Мы постарались сделать все возможное в лагерной, лесной обстановке, чтобы здоровье Жоржа поправилось. Молодость взяла свое, и скоро он снова стал работать по разведке.
ВОЗМЕЗДИЕ
Эрих Кох… Пауль Даргель… Герман Кнут… Эти имена были хорошо известны в Западной Украине, временно захваченной гитлеровцами. Главари гитлеровской шайки со своими подручными грабили, душили, уничтожали все живое на украинской земле. Одно упоминание этих имен вызывало содрогание и ненависть. С их именами связаны застенки и виселицы, рвы с заживо погребенными, грабежи и убийства, тысячи и тысячи погибших, ни В чем не повинных людей.
Эрих Кох, являясь одновременно рейхскомиссаром Украины и гауляйтером Восточной Пруссии, в Ровно бывал только по нескольку дней, наездами, а остальное время проводил в Кенигсберге, где у него были собственные заводы и фабрики. Пауль Даргель, правительственный президент, заместитель Коха по «политическим делам», почти безвыездно находился в Ровно. Лишь время от времени он вылетал в Киев, Николаев, Днепропетровск или другие порода, чтобы на месте направлять «деятельность» своры гитлеровских правителей. Руководство сетью националистических банд исходило тоже от Даргеля.
Николай Иванович Кузнецов уже давно готовился совершить акт возмездия над гитлеровскими главарями на Украине. В начале сентября, в течение нескольких дней, мы подробно обсуждали план его действий.
Перед уходом из лагеря, прощаясь со мной, Кузнецов передал мне запечатанное в конверте письмо.
— Это на всякий случай. Сберегите, — сказал он и, пожав мне руку, быстро ушел.

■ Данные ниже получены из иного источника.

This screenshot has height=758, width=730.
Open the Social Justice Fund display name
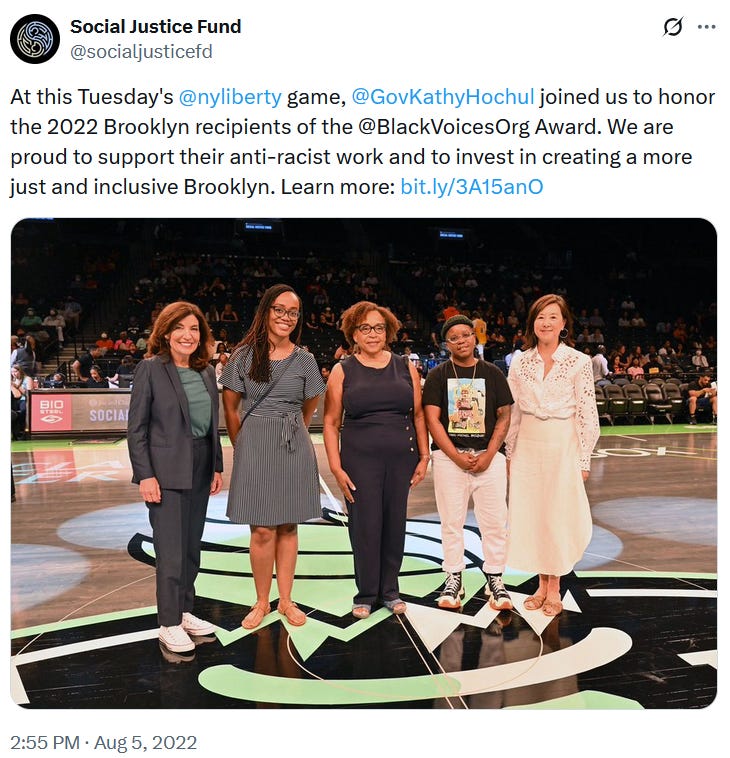point(156,27)
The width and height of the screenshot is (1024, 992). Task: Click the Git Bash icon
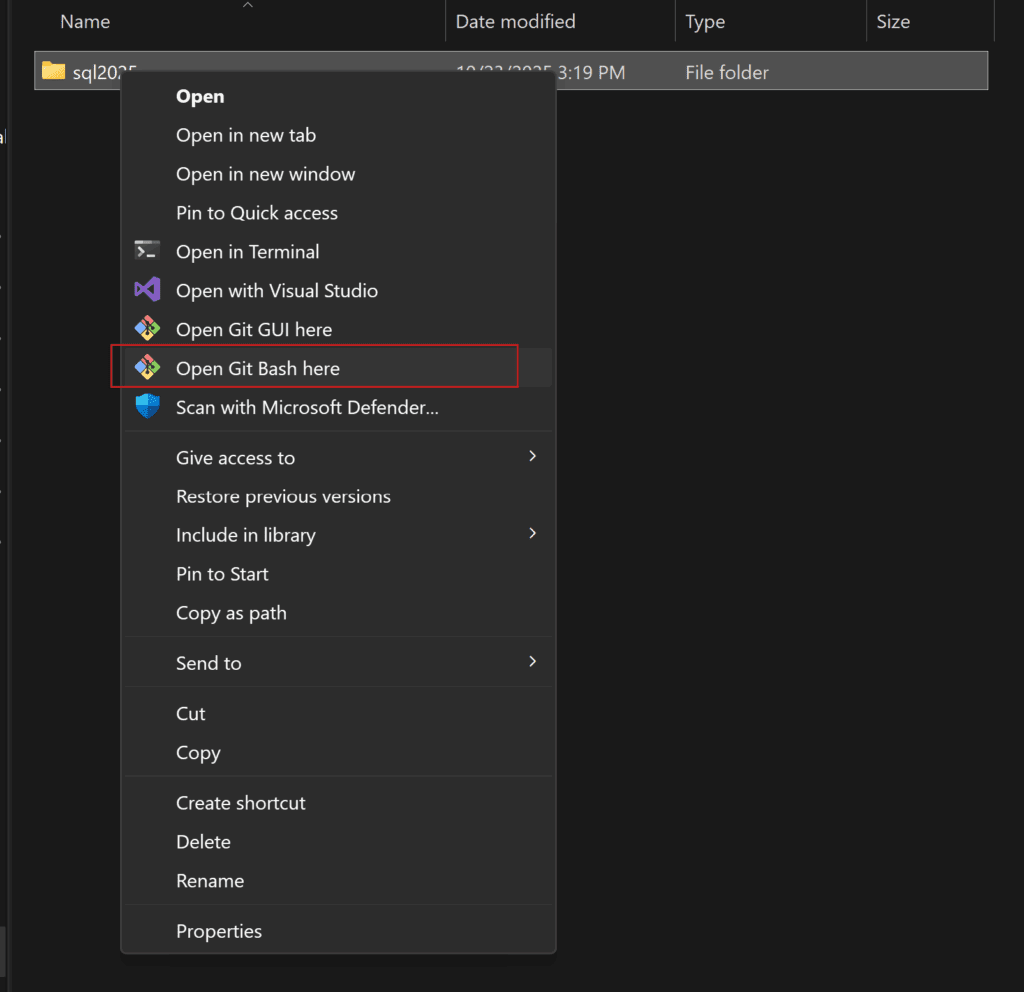click(146, 367)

Я посмотрел на письмо. На конверте было написано только четыре слова: «Вскрыть после моей смерти».
Валя Довгер к этому времени уже работала в рейхскомиссариате. Она должна была изучить распорядок дня Даргеля: когда он приходит на работу, когда уходит, все его приметы. Это поручение Валя тщательно выполнила. Она рассказала Кузнецову все подробности, даже провела его по маршруту, где обычно проходил Даргель. При этом сказала, что Даргель ежедневно выходит из рейхскомиссариата в 14 часов 30 минут и при нем всегда адъютант с кожаной папкой красного цвета. Самого Даргеля Николай Иванович видел только раз на параде, когда тот выступал с речью, и надеялся на свою память.
Это было 20 сентября. Шофер ровенского гебитскомиссариата, военнопленный Калинин, предоставил Николаю Ивановичу новенькую легковую машину «оппель-капитан» — личную машину гебитскомиссара.

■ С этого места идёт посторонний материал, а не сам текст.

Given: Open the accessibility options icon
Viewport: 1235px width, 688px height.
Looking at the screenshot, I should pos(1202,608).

На эту машину за шофера сел Струтинский, одетый в форму немецкого солдата, и седоком — Кузнецов, все тот же лейтенант Пауль Зиберт.
Даргель жил в особняке на одной из главных улиц, которую немцы назвали Шлоссштрассе.
На этой улице жили только высшие немецкие чиновники. Там не разрешалось ходить украинцам и полякам. Только немцы могли здесь появляться.
В полной готовности Кузнецов и Струтинский поехали на машине по маршруту, где ходил Даргель. Время было выбрано такое, когда Даргель должен был идти из рейхскомиссариата в свой особняк. Успех решала минута.